Hearing: October 9, 2001 Judgment: June 21, 2002
- Full case name: Her Majesty The Queen v. James Handy
- Citations: [2002] 2 S.C.R. 908, 2002 SCC 56

Court membership
- Chief Justice: Beverley McLachlin Puisne Justices: Claire L'Heureux-Dubé, Charles Gonthier, Frank Iacobucci, John C. Major, Michel Bastarache, Ian Binnie, Louise Arbour, Louis LeBel

Reasons given
- Unanimous reasons by: Binnie J.

= R v Handy =

R v Handy, [2002] 2 S.C.R. 908, 2002 SCC 56, is the leading Supreme Court of Canada decision on similar fact evidence. The Court proposed what is known as the Handy test for determining whether past occurrences that resemble the crime can be admitted as evidence.

==Background==
The complainant went out drinking with her friends and met James Handy whom she had known for several months. They went home together and what began as consensual sex became violent.
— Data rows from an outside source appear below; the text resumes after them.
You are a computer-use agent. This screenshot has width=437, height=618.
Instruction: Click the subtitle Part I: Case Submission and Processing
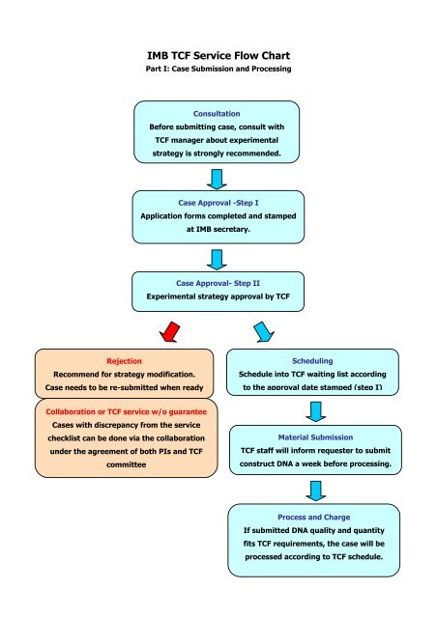click(x=218, y=73)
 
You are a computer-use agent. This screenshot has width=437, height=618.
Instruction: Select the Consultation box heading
click(x=218, y=114)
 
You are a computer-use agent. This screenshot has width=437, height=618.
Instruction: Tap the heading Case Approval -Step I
click(x=218, y=204)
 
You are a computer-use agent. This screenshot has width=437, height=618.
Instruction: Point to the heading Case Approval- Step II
click(x=218, y=283)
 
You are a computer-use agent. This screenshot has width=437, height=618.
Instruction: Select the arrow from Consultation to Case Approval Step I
click(x=218, y=179)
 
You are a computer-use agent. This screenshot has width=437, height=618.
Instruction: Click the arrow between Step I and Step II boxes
click(x=218, y=258)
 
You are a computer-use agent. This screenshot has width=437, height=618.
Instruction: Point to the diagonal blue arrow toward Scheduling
click(x=262, y=331)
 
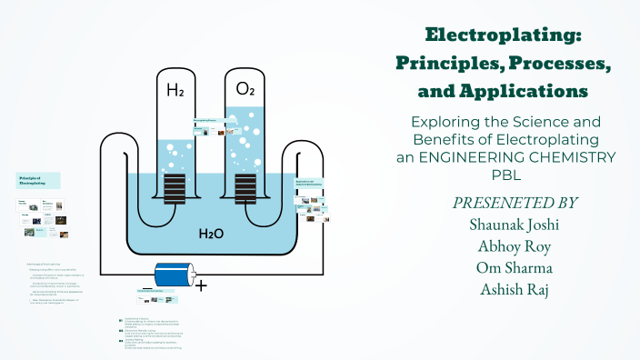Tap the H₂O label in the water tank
[212, 234]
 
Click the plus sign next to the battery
[202, 285]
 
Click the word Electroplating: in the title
[504, 35]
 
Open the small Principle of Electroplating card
[39, 179]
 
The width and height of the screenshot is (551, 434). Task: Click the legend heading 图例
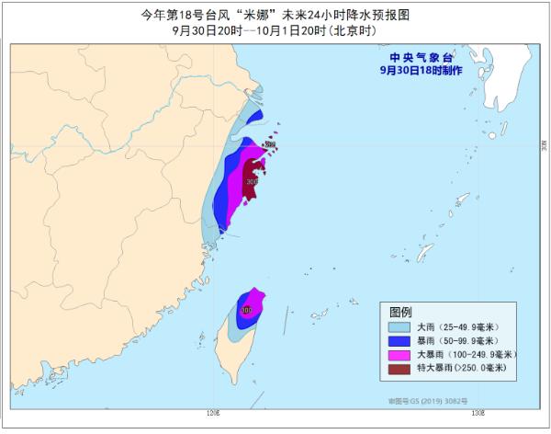[401, 311]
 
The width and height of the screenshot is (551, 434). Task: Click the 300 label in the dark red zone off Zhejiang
[252, 182]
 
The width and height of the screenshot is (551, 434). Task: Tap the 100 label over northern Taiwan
[245, 310]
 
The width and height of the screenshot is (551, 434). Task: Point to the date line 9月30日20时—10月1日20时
[275, 29]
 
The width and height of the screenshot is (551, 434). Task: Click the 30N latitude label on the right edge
[543, 144]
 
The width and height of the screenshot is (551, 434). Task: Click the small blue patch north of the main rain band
[253, 117]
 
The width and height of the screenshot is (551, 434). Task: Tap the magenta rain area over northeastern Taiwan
[257, 300]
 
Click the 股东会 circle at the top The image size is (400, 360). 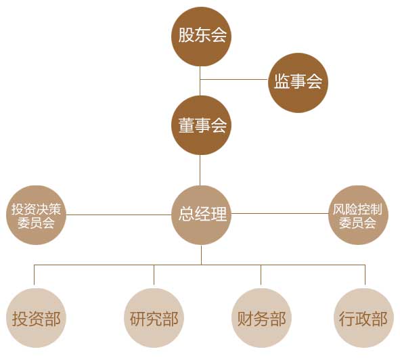point(201,37)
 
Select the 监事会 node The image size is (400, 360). point(298,83)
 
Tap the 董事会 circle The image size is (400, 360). point(201,125)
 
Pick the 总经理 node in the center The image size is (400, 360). point(201,215)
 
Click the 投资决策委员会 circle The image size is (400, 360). point(36,215)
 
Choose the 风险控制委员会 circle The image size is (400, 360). point(358,215)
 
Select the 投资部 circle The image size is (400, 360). point(36,318)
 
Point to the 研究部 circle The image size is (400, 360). point(154,318)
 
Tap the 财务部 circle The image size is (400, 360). point(261,318)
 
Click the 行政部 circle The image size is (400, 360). point(363,318)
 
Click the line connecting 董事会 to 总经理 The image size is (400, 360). point(200,171)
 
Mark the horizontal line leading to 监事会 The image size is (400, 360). point(234,79)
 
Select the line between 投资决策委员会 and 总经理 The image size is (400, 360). point(118,215)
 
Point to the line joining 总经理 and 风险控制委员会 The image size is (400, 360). point(280,214)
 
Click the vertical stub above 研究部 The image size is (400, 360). point(154,275)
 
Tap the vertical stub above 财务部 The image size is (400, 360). point(261,275)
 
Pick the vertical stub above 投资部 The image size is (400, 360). point(35,275)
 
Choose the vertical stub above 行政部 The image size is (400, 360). point(365,275)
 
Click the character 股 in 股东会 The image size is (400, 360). point(186,35)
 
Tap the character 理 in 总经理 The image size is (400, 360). point(219,214)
Handy was charged with sexual assault causing bodily harm. The Crown tried to introduce evidence of Handy's history with his ex-wife which involved seven past sexual assaults on her. The trial judge allowed it.
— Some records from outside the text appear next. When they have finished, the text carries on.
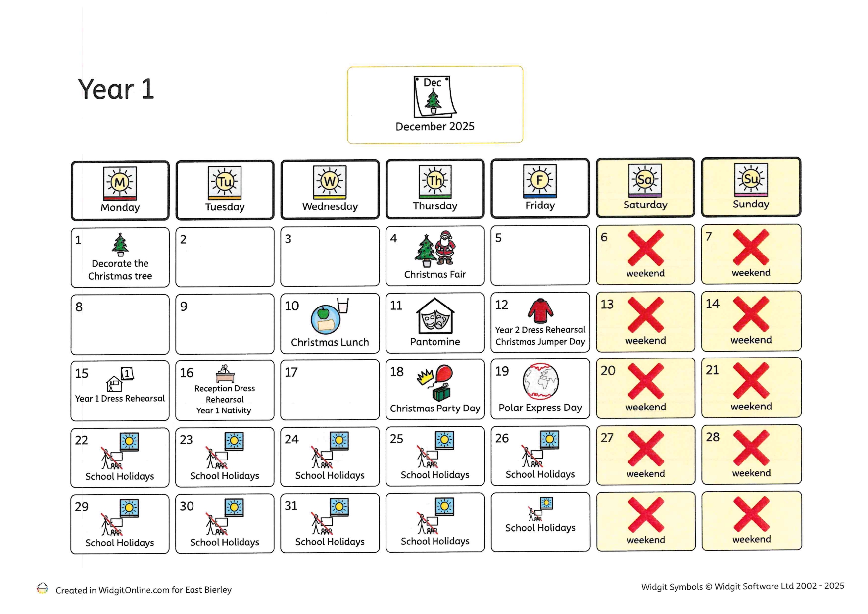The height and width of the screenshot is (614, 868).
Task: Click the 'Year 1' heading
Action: (x=116, y=90)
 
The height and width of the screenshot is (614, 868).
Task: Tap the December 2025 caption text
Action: (x=434, y=127)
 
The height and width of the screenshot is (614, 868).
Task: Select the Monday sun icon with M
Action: (x=120, y=183)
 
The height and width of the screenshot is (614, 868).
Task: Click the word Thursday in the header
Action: (x=434, y=206)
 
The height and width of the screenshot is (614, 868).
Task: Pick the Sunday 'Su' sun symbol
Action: (x=750, y=179)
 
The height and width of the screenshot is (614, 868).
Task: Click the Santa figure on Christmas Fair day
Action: (x=446, y=248)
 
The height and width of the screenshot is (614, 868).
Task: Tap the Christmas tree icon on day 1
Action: (x=120, y=244)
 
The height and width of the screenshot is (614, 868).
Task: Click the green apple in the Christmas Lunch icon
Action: (x=323, y=313)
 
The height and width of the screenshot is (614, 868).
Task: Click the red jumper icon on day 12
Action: (x=540, y=311)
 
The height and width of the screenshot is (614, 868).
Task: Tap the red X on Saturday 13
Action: (x=645, y=315)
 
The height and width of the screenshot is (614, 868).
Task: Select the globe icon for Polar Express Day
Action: (x=540, y=381)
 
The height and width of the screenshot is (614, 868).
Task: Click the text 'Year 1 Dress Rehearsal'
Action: (x=120, y=399)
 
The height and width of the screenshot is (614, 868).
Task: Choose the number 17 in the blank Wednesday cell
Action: (x=291, y=372)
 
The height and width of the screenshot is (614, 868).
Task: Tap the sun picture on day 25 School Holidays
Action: (x=444, y=440)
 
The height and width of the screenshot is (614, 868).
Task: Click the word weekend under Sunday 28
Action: (x=751, y=473)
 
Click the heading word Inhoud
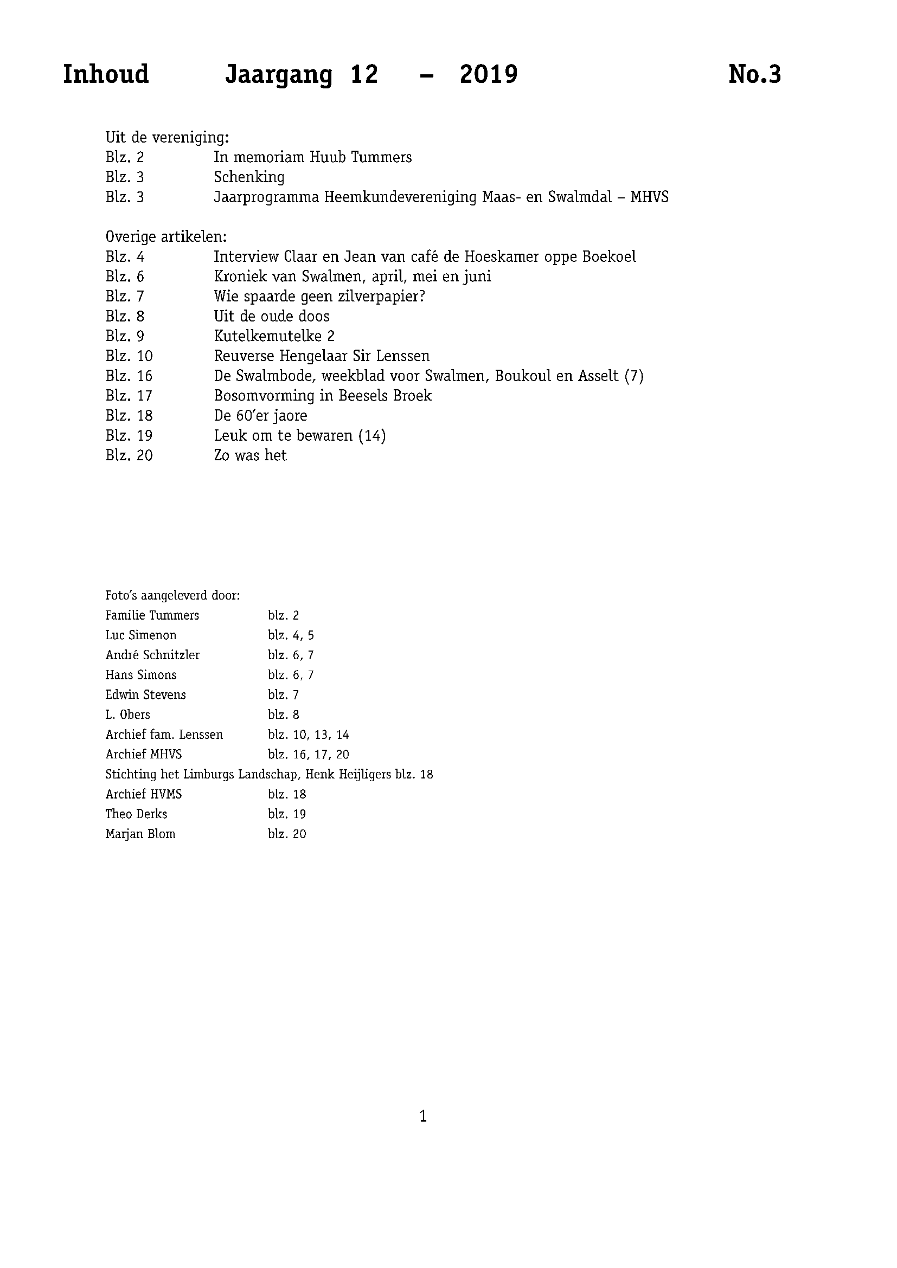point(106,75)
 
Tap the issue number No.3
point(754,75)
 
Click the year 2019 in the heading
point(488,75)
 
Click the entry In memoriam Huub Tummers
point(312,157)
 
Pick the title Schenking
point(249,177)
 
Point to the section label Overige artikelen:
point(166,237)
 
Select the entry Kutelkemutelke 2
point(274,336)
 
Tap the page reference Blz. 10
point(129,356)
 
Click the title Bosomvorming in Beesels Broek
point(323,396)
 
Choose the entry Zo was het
point(250,455)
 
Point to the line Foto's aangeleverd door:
point(172,596)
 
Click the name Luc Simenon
point(141,635)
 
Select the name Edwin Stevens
point(146,695)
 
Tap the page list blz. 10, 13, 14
point(308,735)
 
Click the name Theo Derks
point(137,814)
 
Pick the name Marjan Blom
point(140,834)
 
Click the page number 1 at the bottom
point(423,1117)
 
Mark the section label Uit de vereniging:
point(168,138)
The issue before the Supreme Court was whether Handy's history of violence with his ex-wife was admissible as evidence.

==Ruling of the Court==
Justice Binnie, writing for the Court, used this case to restate the approach to similar fact evidence. He stated that a "principled approach" must be used where the probative value must be weighed against the prejudicial effect.

When examining probative value several factors must be considered. First, the court must examine the strength of the evidence in showing that the past events actually occurred. The credibility of the witness must be considered and if there is any motive to lie must have an effect.

Second, the court must consider whether there was any potential collusion between the witness and the claimant. If there was merely an opportunity to collude then the question is left to the jury, otherwise if there is "some evidence of collusion" then the onus is on the Crown to show on the balance of probabilities that no collusion occurred.

Third, the court must consider the scope of the issue in question. If it is a very broad issue, then the threshold for probative value will be very high. If it concerns a material issue in the trial, then it should be looked upon favourably.

Fourth, the court must consider whether the evidence supports the inference that the Crown is attempting to draw. This involves examining the similarities between the events. Factors include:
- the proximity in time between the events
- the extent to which the other events are factually similar
- the number of occurrences of the similar events
- the circumstances surrounding the events
- the distinctiveness of the events
- the existence of any intervening events

Next Binnie considered what prejudicial effects should be considered. He divided it into moral prejudice and reasoning prejudice. Moral prejudice includes evidence that will cause the jury to think that the accused is a bad person. This is particularly where the past events were acts that were more reprehensible than the current facts. The reasoning prejudice includes evidence that presents a risk of distraction, confusion, and evidence that will consume too much time.

Using this test Binnie found that the evidence put forward by the Crown was inadmissible.